Friday, April 18, 2008

Dear God

As part of my Russian study, I am doing a lot of translation work, especially in children's books and news papers. Here is a section of the news paper (Asia Plus) which details excerpts from letters that 3000 Tajiks (of Russian descent and Christian religion) wrote to God.

-Greetings, Lord. How are you? How is your life and your health?

-If it is you who arranges to turn off the electricity, who is going to pray to you?

-Why do you punish good people?

- For those of us who suffered through the winter could it possibly be worse in your hell?

-I love You, of course, but my mother and father more, is that okay?

-Can I please not die?

- Okay, so Christ suffered for the sake of people, but for what sake do people suffer?

- Why is the world without affection?

-Do you have a mind, or are you made all of soul?

-Well, if I correctly understood evolution, you created Adam and Eve, but people are decended from snakes, right?

-What can a person do in their life without a mother?

- In the Cosmos is there a beginning and end, right and left directions, a top and a bottom?

- Can I help you with anything?

- What did you do to my father that he is so unlucky?

Wednesday, April 2, 2008

you or You?

The English language is one of the only languages I know of that does not distinguish between formal and informal you. The languages I am surrounded with here, Tajik and Russian, use formal You for new acquaintances and older persons (it is vwi in Russian and shmo in Tajik) and familiar you for friends (ti in Russian and tu in Tajik). There is one aspect which is very interesting about Tajik's use of use of formal you which is different from in Russian and other cultures.

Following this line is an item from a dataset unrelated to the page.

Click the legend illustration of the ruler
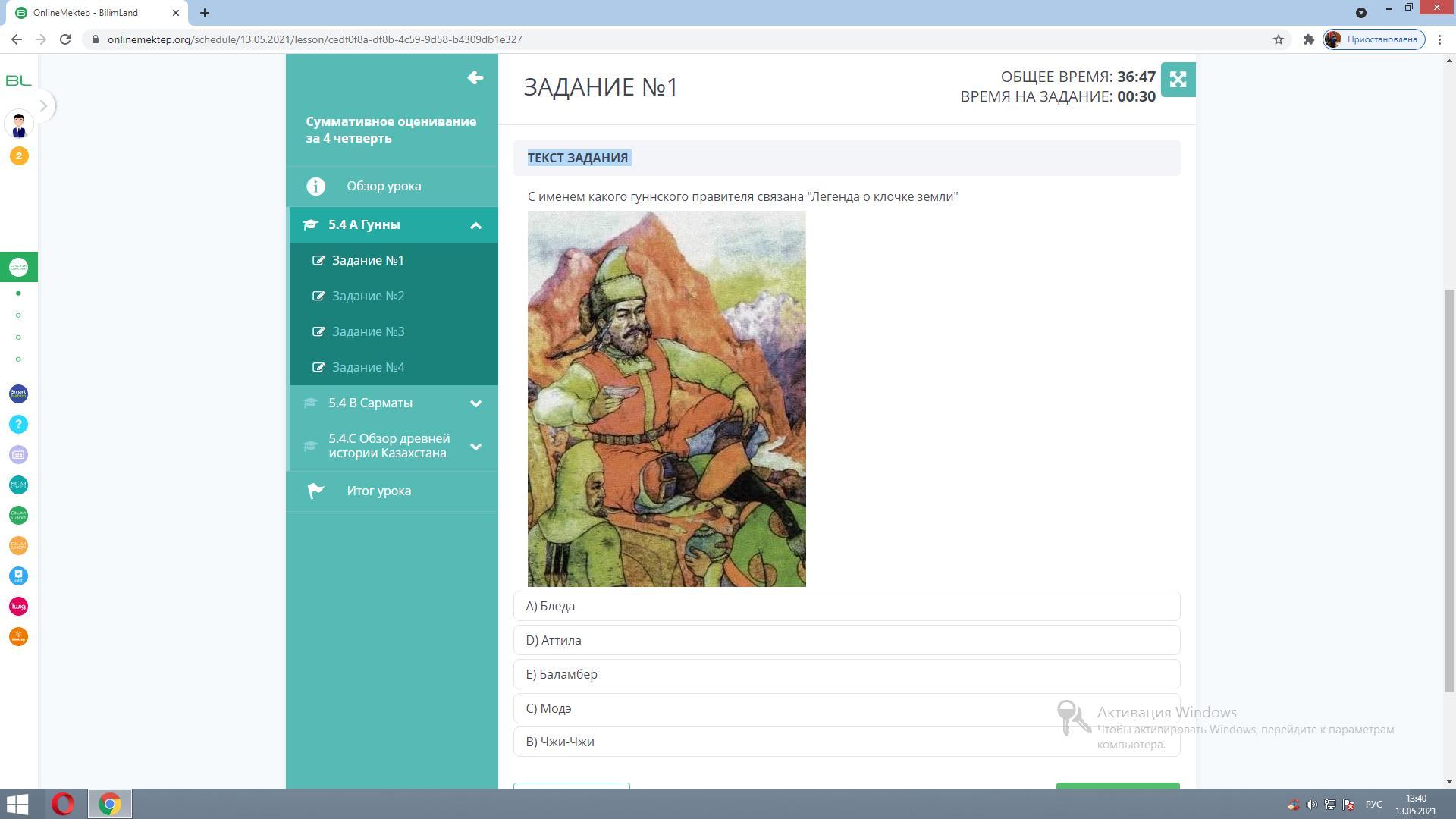Image resolution: width=1456 pixels, height=819 pixels. [667, 399]
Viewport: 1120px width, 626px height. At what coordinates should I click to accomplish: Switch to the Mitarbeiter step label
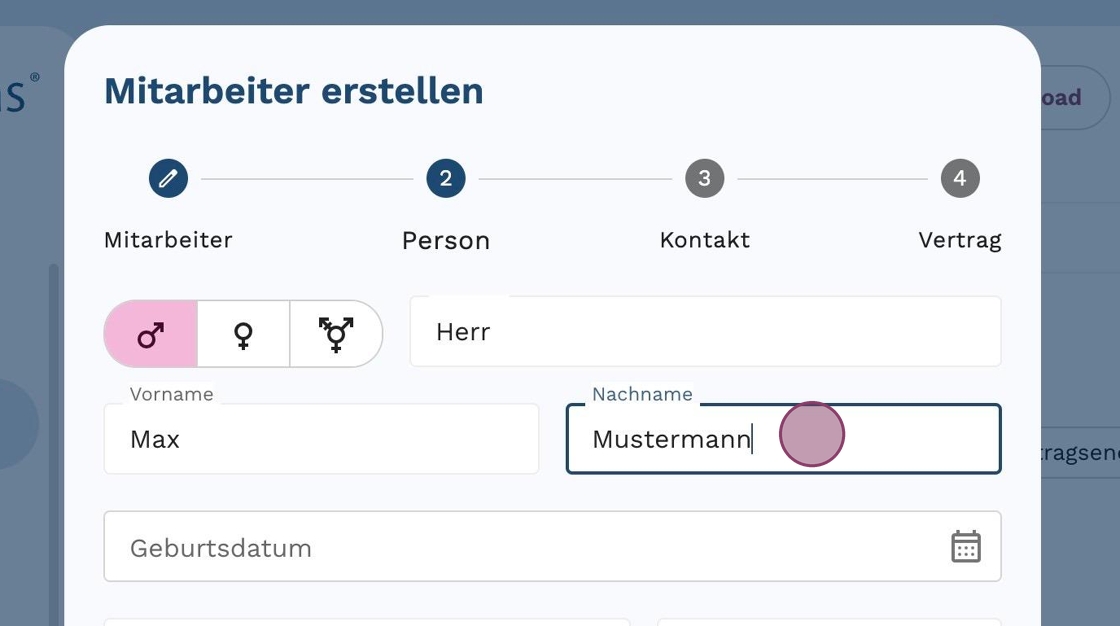168,240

In Russia (and in Germay) ALL familiars, including adults and parents are addressed with the informal you. But in Tajik culture husbands and wives call each other shmo or vwi and certainly all children address their parents in the formal. I think this is so interesting to look at the cultural implications of having such usage: it is obvious even in speech practices that the family is the most important entity in Tajikistan, though sometimes I, as a Westerner, feel the respect as somewhat of a division, (but that's probably just because even the concept of different "you's" is foreign to my culture). But perhaps the formal you in the family also has to do with the fact that husbands and wives often do not know each other before they are married and there remains this distance between them in marriage, though I can really only look at arranged weddings from a Western eye. All I can say is that the use of shmo and vwi in the family facinating to me, and is probably something I could research further if I did not have such time and language restrictions.